For a long time Clareburt concedes he was a tentative swimmer. He can recall being lapped in several races.
"I kind of fell away for a while, but I stuck at it when others quit. In 2015 I won my first National title in the 400m medley in Wellington and got noticed by High Performance Sport and that has helped me hugely," Clareburt says.
At the 2016 New Zealand Age Group Championships Lewis won four national age group titles, in the 200m and 400m freestyle, 200m butterfly and 400m individual medley.
His time in the 400m freestyle, 4:01.89, was a personal best by 8 seconds and also saw him qualify for the New Zealand team to compete at the 2016 Junior Pan Pacific Championships.
His winning time in the 400m individual medley (4:31.19) broke a 26 year old Wellington record.

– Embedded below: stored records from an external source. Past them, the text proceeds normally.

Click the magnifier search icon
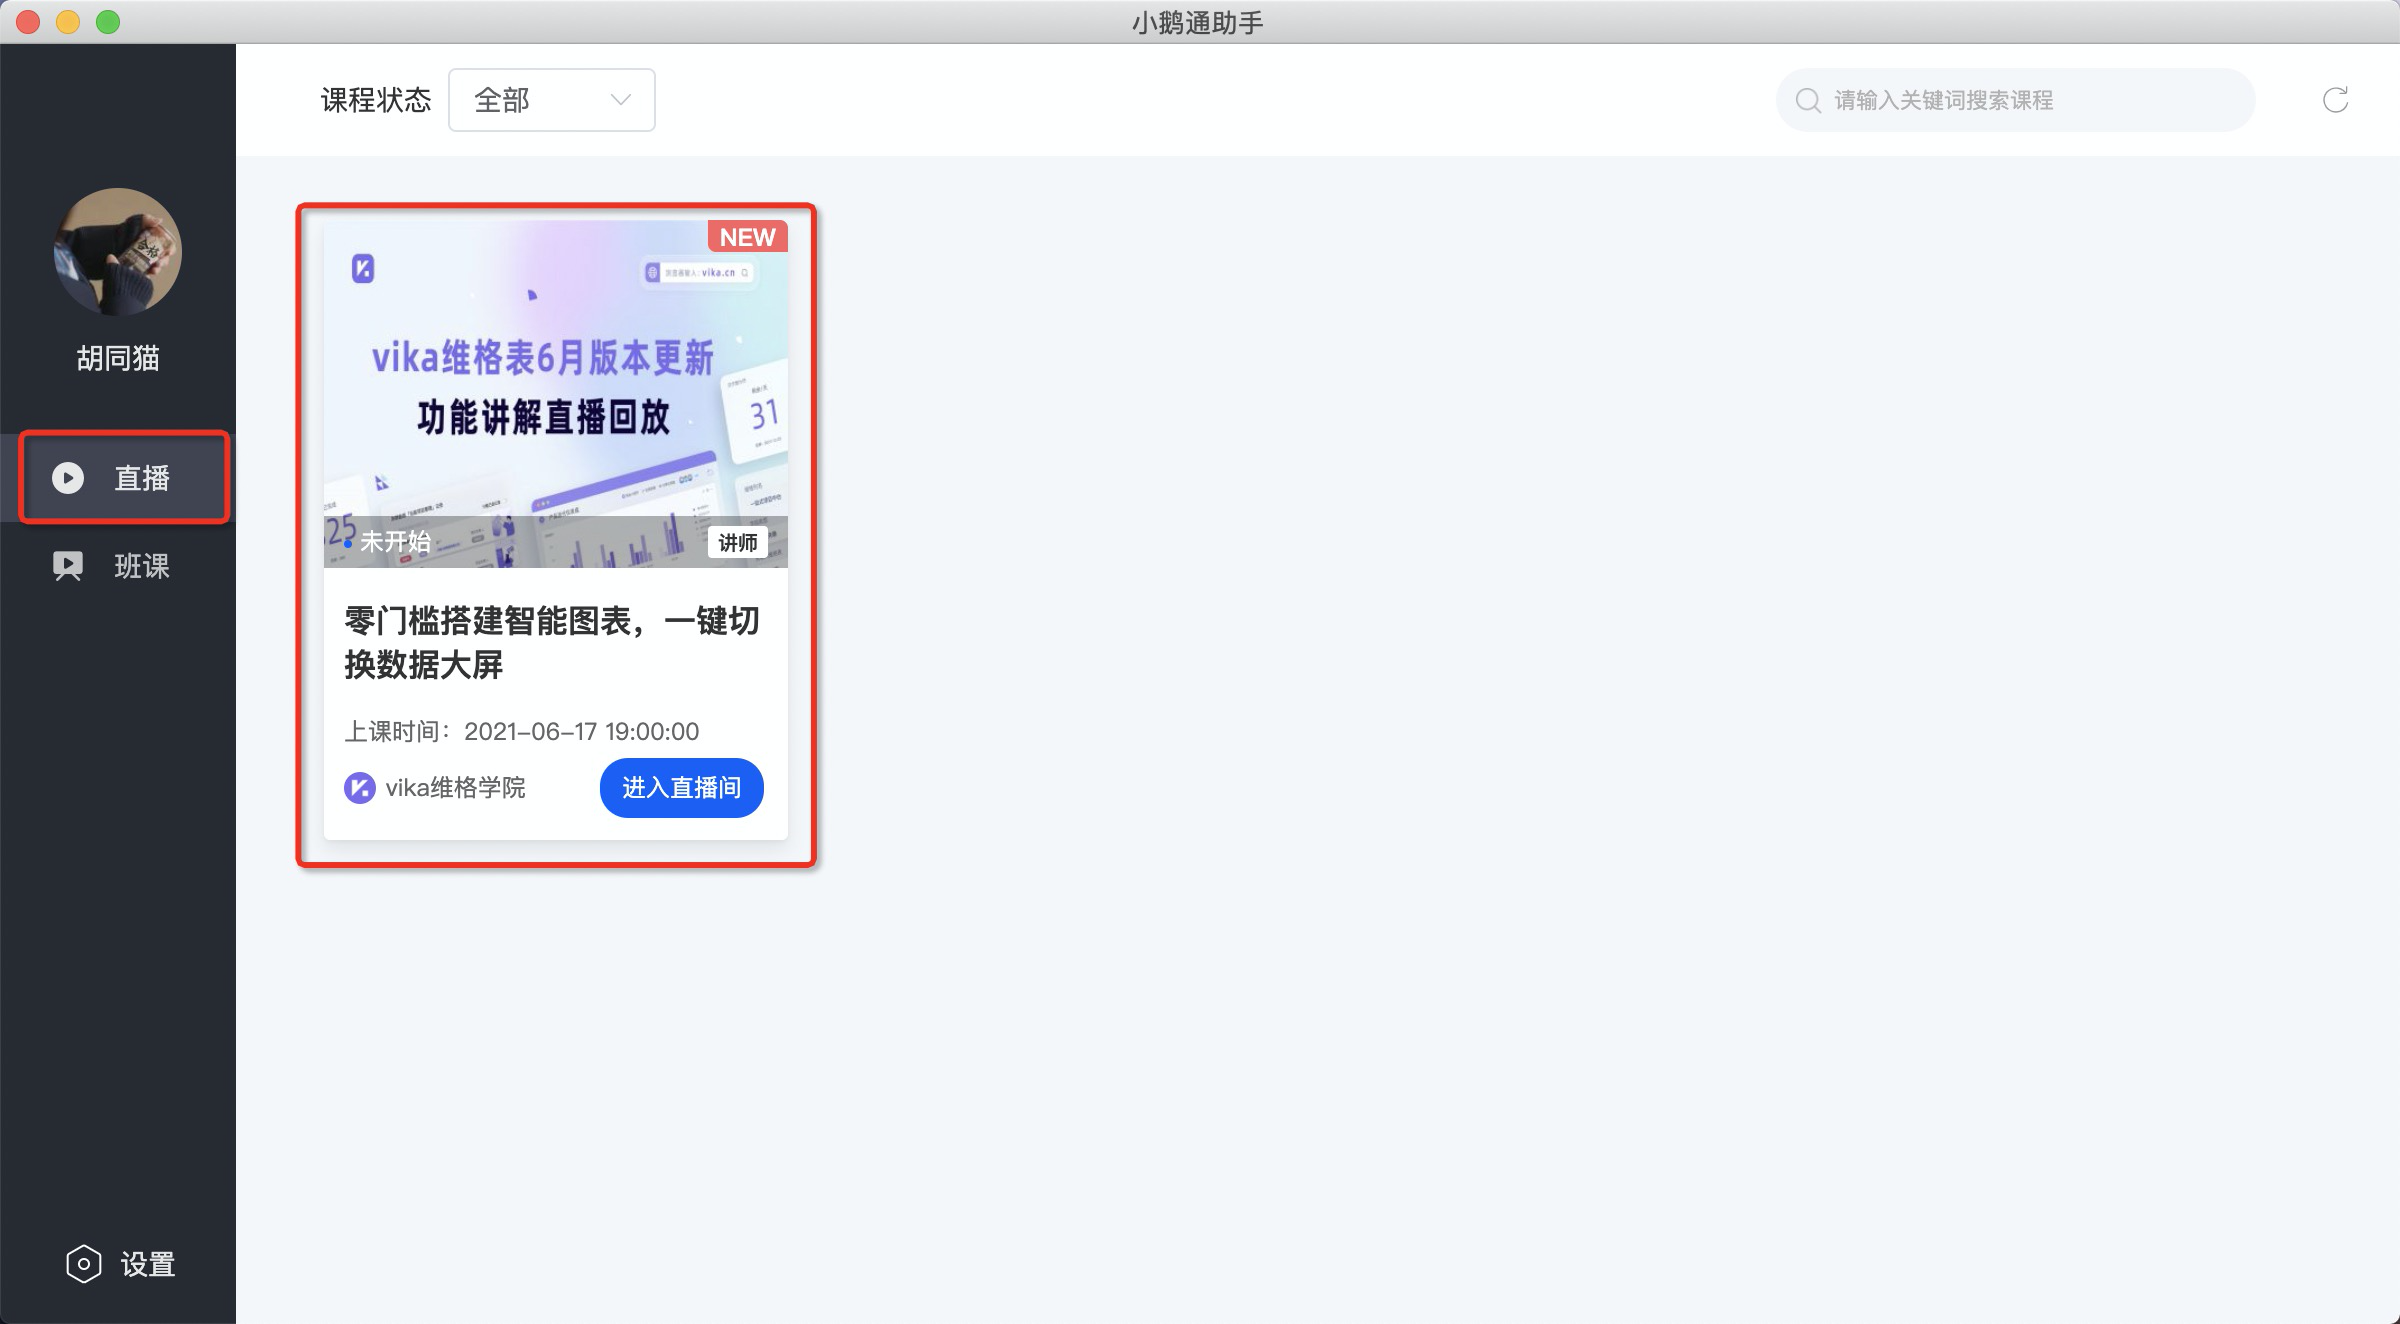 (1808, 100)
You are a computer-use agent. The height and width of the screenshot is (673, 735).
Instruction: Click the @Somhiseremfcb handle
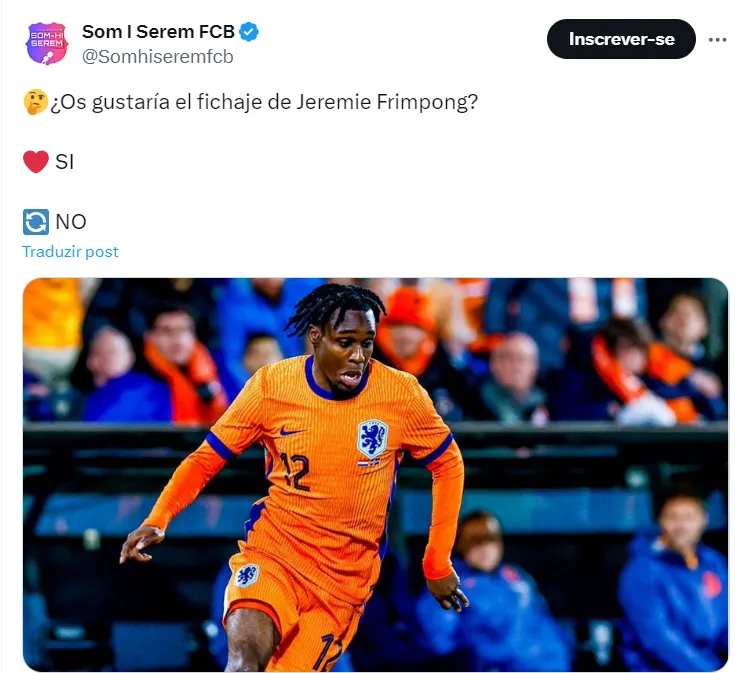tap(158, 57)
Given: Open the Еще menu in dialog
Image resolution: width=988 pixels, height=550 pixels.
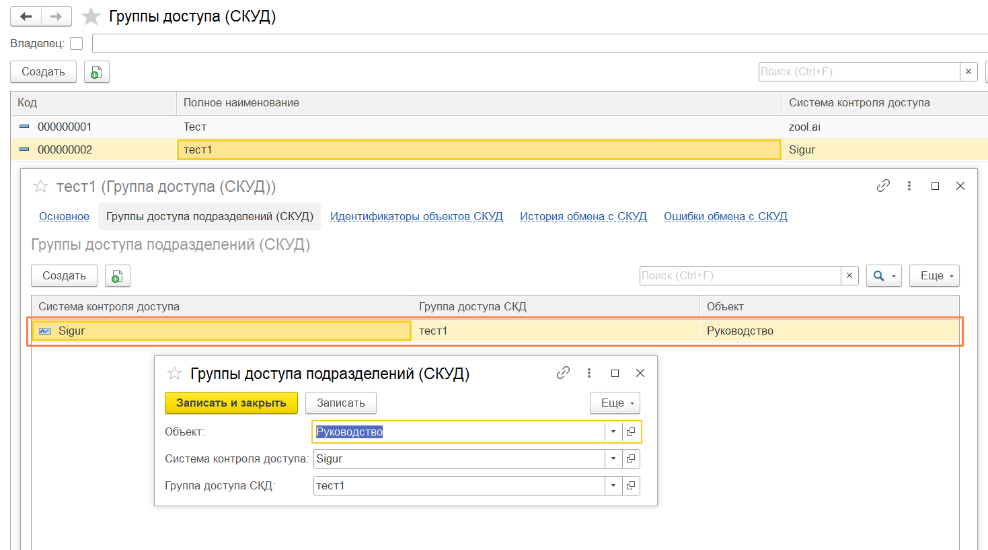Looking at the screenshot, I should click(x=614, y=403).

"I didn't expect to qualify for the Pan Pac's. It wasn't something I planned to be honest," Clareburt admits.
At the Junior Pan Pacific Championships in Hawaii Lewis continued to set personal best times in 400m freestyle and individual medley. In the 400m freestyle he finished 12th in a time of 3:58.66 and in the 400m individual medley he finished 11th in 4:25.54. In the 200m butterfly he finished 7th in a time of 2:03.56 beating his previous personal best in that event by nearly three seconds. What does Clareburt attribute his dramatic improvement to?

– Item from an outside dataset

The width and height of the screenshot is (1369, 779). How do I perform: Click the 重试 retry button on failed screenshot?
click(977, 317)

"The high performance program has been massive for me. Lately I have been training 23 hours a week. The access to better equipment, nutritional advice and my new coach Gary Hollywood have been huge. Gary tells me it's the extra stuff that counts."
This summer Clareburt won eight gold medals at the Wellington Long Course Swimming Championships and broke three Wellington records, and on Sunday won the 3km Capital Classic.

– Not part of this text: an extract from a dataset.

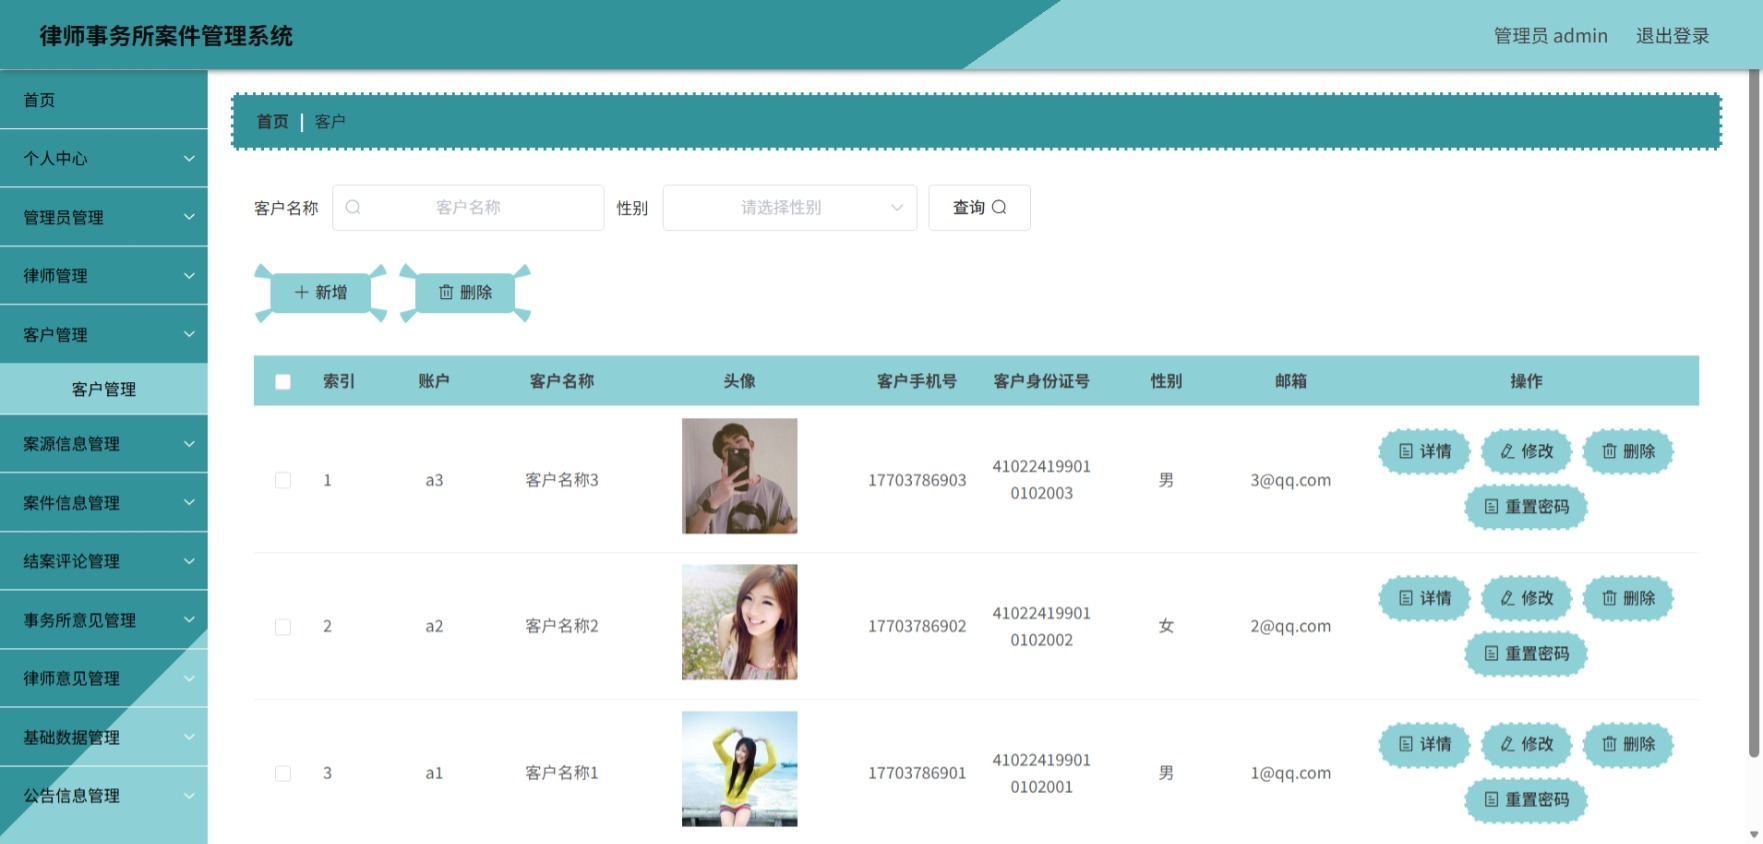
Task: Check the row checkbox for 客户名称3
Action: (283, 480)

"That was a tough race. It was really windy and the water was choppy, There were two laps on the course. On the first lap I just tried to stay with the main pack before making my move. It was hard work, but it ended well," Clareburt says.
In addition to swimming Clareburt is involved in surf life saving. This summer has been a golden one for Clareburt. A fortnight ago at the Surf Challenge in Wairmarama, Clareburt competed for Capital Coast in the Open division winning five gold medals and helping Wellington win the Open Division title for the first time in 16 years.
Lewis is also a member of the Junior Black Fins team. Last year Clareburt and his family travelled to the World Championships in the Netherlands for the World Junior Championships. Competing against 39 counties Clareburt defied his own expectations returning home with a World title and five silver medals. He won his gold medal in the rescue tube and rescue race.*
"That was a total surprise, but a great feeling. My teammates were great and in a close race that was crucial," Clareburt acclaims.
Clareburt missed almost the whole of term three last year. Despite this he managed to pass NCEA level two and is a prefect at Scots. Most of his foreign travel expenses are covered through his own fundraising.
In 2017, Clareburt is targeting qualification the Junior Commonwealth Games in the Bahamas. He hopes to add to his burgeoning medal collection.
"I have about 300 medals in a big bag in my wardrobe. I am running out of room, but I guess I can find some more," Clareburt laughs.
*The event consists of four persons - a patient, a Rescue Tube swimmer and two rescuers. The rescue tube swimmer swims out behind the buoy line to secure the rescue tube around the patient and then tow the patient back to the beach. On return to the beach, two rescuers must drag or carry the patient past the finish line.